** Aim of the exercise **
Convert each line of the entries below into a JSON list of strings, one string per line, and leave out blank lines.
:::::
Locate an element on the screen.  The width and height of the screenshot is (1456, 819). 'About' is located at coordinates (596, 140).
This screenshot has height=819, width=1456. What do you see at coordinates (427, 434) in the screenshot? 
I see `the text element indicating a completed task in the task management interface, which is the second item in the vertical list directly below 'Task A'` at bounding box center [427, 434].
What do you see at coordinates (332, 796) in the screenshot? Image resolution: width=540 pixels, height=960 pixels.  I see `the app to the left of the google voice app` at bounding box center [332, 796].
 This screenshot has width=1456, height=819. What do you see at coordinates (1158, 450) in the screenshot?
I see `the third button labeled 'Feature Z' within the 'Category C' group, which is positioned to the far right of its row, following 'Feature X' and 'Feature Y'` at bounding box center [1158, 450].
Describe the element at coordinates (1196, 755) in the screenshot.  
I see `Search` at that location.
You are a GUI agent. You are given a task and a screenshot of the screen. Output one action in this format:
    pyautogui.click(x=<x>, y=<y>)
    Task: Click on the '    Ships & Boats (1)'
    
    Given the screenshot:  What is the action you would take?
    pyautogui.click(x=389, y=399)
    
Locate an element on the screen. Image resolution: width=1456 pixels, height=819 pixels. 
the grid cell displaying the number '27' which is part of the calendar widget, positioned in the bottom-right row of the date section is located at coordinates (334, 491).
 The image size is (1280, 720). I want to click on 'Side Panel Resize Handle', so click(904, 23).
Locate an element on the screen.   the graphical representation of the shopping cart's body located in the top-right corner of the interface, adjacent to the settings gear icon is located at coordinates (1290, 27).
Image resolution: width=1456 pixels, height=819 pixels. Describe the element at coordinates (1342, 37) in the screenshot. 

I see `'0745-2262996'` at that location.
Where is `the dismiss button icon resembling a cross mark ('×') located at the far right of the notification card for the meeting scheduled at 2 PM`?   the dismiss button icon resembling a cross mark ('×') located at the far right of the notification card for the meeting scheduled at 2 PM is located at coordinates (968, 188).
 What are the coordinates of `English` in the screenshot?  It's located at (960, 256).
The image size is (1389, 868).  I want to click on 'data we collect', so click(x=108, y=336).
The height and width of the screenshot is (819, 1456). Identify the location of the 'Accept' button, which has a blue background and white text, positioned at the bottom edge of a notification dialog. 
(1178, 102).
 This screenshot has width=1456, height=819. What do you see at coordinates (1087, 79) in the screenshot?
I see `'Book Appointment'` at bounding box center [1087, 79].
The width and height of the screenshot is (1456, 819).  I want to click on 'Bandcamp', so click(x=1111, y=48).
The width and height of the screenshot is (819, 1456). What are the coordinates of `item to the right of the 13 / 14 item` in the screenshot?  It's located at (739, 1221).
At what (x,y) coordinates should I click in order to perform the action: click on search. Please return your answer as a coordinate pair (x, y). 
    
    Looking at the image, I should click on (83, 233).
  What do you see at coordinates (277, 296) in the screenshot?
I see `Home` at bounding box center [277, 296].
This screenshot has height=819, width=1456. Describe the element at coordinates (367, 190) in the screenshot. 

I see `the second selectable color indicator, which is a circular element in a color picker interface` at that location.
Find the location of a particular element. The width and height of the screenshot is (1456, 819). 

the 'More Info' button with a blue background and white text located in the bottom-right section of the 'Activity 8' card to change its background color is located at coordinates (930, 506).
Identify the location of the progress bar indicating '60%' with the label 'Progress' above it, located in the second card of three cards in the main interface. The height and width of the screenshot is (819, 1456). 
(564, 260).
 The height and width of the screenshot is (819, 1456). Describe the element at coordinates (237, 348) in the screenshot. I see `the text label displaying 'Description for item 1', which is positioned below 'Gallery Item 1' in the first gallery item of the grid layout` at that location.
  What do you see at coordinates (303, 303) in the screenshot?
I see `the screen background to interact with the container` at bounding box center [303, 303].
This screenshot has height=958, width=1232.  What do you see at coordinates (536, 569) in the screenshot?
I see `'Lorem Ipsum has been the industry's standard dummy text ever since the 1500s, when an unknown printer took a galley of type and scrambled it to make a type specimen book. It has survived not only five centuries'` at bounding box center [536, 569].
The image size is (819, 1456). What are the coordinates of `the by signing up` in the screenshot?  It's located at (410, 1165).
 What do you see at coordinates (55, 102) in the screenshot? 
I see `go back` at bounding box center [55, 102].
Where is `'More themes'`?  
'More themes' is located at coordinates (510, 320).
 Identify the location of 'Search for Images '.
:::::
** Written solution **
[
  "Locate an element on the screen.  The width and height of the screenshot is (1456, 819). 'About' is located at coordinates (596, 140).",
  "This screenshot has height=819, width=1456. What do you see at coordinates (427, 434) in the screenshot? ",
  "I see `the text element indicating a completed task in the task management interface, which is the second item in the vertical list directly below 'Task A'` at bounding box center [427, 434].",
  "What do you see at coordinates (332, 796) in the screenshot? Image resolution: width=540 pixels, height=960 pixels.  I see `the app to the left of the google voice app` at bounding box center [332, 796].",
  " This screenshot has width=1456, height=819. What do you see at coordinates (1158, 450) in the screenshot?",
  "I see `the third button labeled 'Feature Z' within the 'Category C' group, which is positioned to the far right of its row, following 'Feature X' and 'Feature Y'` at bounding box center [1158, 450].",
  "Describe the element at coordinates (1196, 755) in the screenshot.  ",
  "I see `Search` at that location.",
  "You are a GUI agent. You are given a task and a screenshot of the screen. Output one action in this format:",
  "    pyautogui.click(x=<x>, y=<y>)",
  "    Task: Click on the '    Ships & Boats (1)'",
  "    Given the screenshot:  What is the action you would take?",
  "    pyautogui.click(x=389, y=399)",
  "Locate an element on the screen. Image resolution: width=1456 pixels, height=819 pixels. ",
  "the grid cell displaying the number '27' which is part of the calendar widget, positioned in the bottom-right row of the date section is located at coordinates (334, 491).",
  " The image size is (1280, 720). I want to click on 'Side Panel Resize Handle', so click(904, 23).",
  "Locate an element on the screen.   the graphical representation of the shopping cart's body located in the top-right corner of the interface, adjacent to the settings gear icon is located at coordinates (1290, 27).",
  "Image resolution: width=1456 pixels, height=819 pixels. Describe the element at coordinates (1342, 37) in the screenshot. ",
  "I see `'0745-2262996'` at that location.",
  "Where is `the dismiss button icon resembling a cross mark ('×') located at the far right of the notification card for the meeting scheduled at 2 PM`?   the dismiss button icon resembling a cross mark ('×') located at the far right of the notification card for the meeting scheduled at 2 PM is located at coordinates (968, 188).",
  " What are the coordinates of `English` in the screenshot?  It's located at (960, 256).",
  "The image size is (1389, 868).  I want to click on 'data we collect', so click(x=108, y=336).",
  "The height and width of the screenshot is (819, 1456). Identify the location of the 'Accept' button, which has a blue background and white text, positioned at the bottom edge of a notification dialog. ",
  "(1178, 102).",
  " This screenshot has width=1456, height=819. What do you see at coordinates (1087, 79) in the screenshot?",
  "I see `'Book Appointment'` at bounding box center [1087, 79].",
  "The width and height of the screenshot is (1456, 819).  I want to click on 'Bandcamp', so click(x=1111, y=48).",
  "The width and height of the screenshot is (819, 1456). What are the coordinates of `item to the right of the 13 / 14 item` in the screenshot?  It's located at (739, 1221).",
  "At what (x,y) coordinates should I click in order to perform the action: click on search. Please return your answer as a coordinate pair (x, y). ",
  "    Looking at the image, I should click on (83, 233).",
  "  What do you see at coordinates (277, 296) in the screenshot?",
  "I see `Home` at bounding box center [277, 296].",
  "This screenshot has height=819, width=1456. Describe the element at coordinates (367, 190) in the screenshot. ",
  "I see `the second selectable color indicator, which is a circular element in a color picker interface` at that location.",
  "Find the location of a particular element. The width and height of the screenshot is (1456, 819). ",
  "the 'More Info' button with a blue background and white text located in the bottom-right section of the 'Activity 8' card to change its background color is located at coordinates (930, 506).",
  "Identify the location of the progress bar indicating '60%' with the label 'Progress' above it, located in the second card of three cards in the main interface. The height and width of the screenshot is (819, 1456). ",
  "(564, 260).",
  " The height and width of the screenshot is (819, 1456). Describe the element at coordinates (237, 348) in the screenshot. I see `the text label displaying 'Description for item 1', which is positioned below 'Gallery Item 1' in the first gallery item of the grid layout` at that location.",
  "  What do you see at coordinates (303, 303) in the screenshot?",
  "I see `the screen background to interact with the container` at bounding box center [303, 303].",
  "This screenshot has height=958, width=1232.  What do you see at coordinates (536, 569) in the screenshot?",
  "I see `'Lorem Ipsum has been the industry's standard dummy text ever since the 1500s, when an unknown printer took a galley of type and scrambled it to make a type specimen book. It has survived not only five centuries'` at bounding box center [536, 569].",
  "The image size is (819, 1456). What are the coordinates of `the by signing up` in the screenshot?  It's located at (410, 1165).",
  " What do you see at coordinates (55, 102) in the screenshot? ",
  "I see `go back` at bounding box center [55, 102].",
  "Where is `'More themes'`?  ",
  "'More themes' is located at coordinates (510, 320).",
  " Identify the location of 'Search for Images '."
]